Simpson's Dallas Pedigree


----------



## smith family kennels (Jan 10, 2009)

Here's another ped. Looks like a bully line of some sort. Looks like some of it goes back to some whopper stuff too

Midjet's pedigree-dambullies.com


----------



## Babyblues (Feb 24, 2009)

wasn't "Eddington's Whooper" not a APBT, it was something else, cause Shadow has him on his ped, but it's either the 6th or 7th generation, so is it safe to say that Shadow is bully not APBT?


----------



## GnarlyBlue (Aug 18, 2007)

how well does he conform to APBT standards? weight? physical characteristics, body shape, proportions etc.


----------



## Babyblues (Feb 24, 2009)

He weights 70lbs even, he is 2yrs. old, he's physical aspect is lean, athletic type, but the more I see him and compare him I think he's more Am bully than APBT, I mean it soesn't matter to me really I love him to death, but it has been something I always wanted to know, cause I've heard of the "famous names" but Thomason I've seen alot of but don't know to much info on it, that's why I asked to see if anyone can shed some light on it, SMK found other pedigressof other dogs, that was cool THANK YOU! but is that name known to be APBT or Bully that's what I wanna know, Shadow's mother was scattered bred so can't tell a damn thing there, but the father was mostly Thomason.
I appreciate the help guys Thanks


----------



## Babyblues (Feb 24, 2009)

I scanned the ped, but don't know how clear it would come out and maybe like that someone can help me figure him out...Thank u everyone that has been trying to help me.

Sire part:









Dam part:


----------



## rosesandthorns (Nov 1, 2008)

There is lots of Thomasons' blood in Oklahoma.

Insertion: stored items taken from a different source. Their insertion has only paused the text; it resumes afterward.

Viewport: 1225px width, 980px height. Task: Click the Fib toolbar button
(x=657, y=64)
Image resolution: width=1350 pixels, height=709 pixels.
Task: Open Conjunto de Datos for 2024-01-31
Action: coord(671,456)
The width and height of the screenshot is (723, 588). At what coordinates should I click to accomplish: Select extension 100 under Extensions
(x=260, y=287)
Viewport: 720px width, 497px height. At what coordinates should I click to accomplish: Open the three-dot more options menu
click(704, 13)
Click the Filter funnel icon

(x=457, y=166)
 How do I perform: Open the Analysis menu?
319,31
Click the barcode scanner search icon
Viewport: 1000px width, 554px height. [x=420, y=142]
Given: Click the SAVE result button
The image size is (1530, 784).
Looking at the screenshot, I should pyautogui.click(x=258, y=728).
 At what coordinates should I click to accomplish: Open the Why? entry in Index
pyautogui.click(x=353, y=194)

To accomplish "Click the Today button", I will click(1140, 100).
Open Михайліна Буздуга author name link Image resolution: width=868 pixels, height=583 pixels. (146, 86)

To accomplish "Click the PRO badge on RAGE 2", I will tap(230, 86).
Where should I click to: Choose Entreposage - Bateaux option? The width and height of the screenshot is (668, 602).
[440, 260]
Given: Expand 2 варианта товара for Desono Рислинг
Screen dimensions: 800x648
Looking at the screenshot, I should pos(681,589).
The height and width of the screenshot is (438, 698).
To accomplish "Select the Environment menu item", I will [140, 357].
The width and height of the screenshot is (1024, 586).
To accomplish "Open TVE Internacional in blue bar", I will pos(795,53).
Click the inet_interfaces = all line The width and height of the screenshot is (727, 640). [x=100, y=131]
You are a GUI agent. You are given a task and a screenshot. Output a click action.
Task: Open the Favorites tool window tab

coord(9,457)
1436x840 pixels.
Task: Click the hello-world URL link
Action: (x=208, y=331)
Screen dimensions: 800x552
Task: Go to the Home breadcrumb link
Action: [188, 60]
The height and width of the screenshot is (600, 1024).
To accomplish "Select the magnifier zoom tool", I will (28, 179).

They are big dogs. Wand Hart has that in some of her blues and she shows them in ADBA shows and pulls. As for Whopper blood, well Edgar confessed on his death bed that he had bred some mastiff blood in his pits to make them bigger. Some of the Thomason dogs weigh around 120 lbs. I've heard.


----------



## smith family kennels (Jan 10, 2009)

yes loverboy's blu ace does back to eddington's whopper and whopper was said to be a cross with another breed. I would safely say he is more bully than apbt. I had a tight breed whopper that I rescued for a while he was conditioned well but even well conditioned still weighed 98lbs.


----------



## Babyblues (Feb 24, 2009)

OH WOW! Thanks guys, yeah that's where Shadow came from Gans,Okahoma, I really appreciate the ifo. if there's anything else u can think of feel free to post .


----------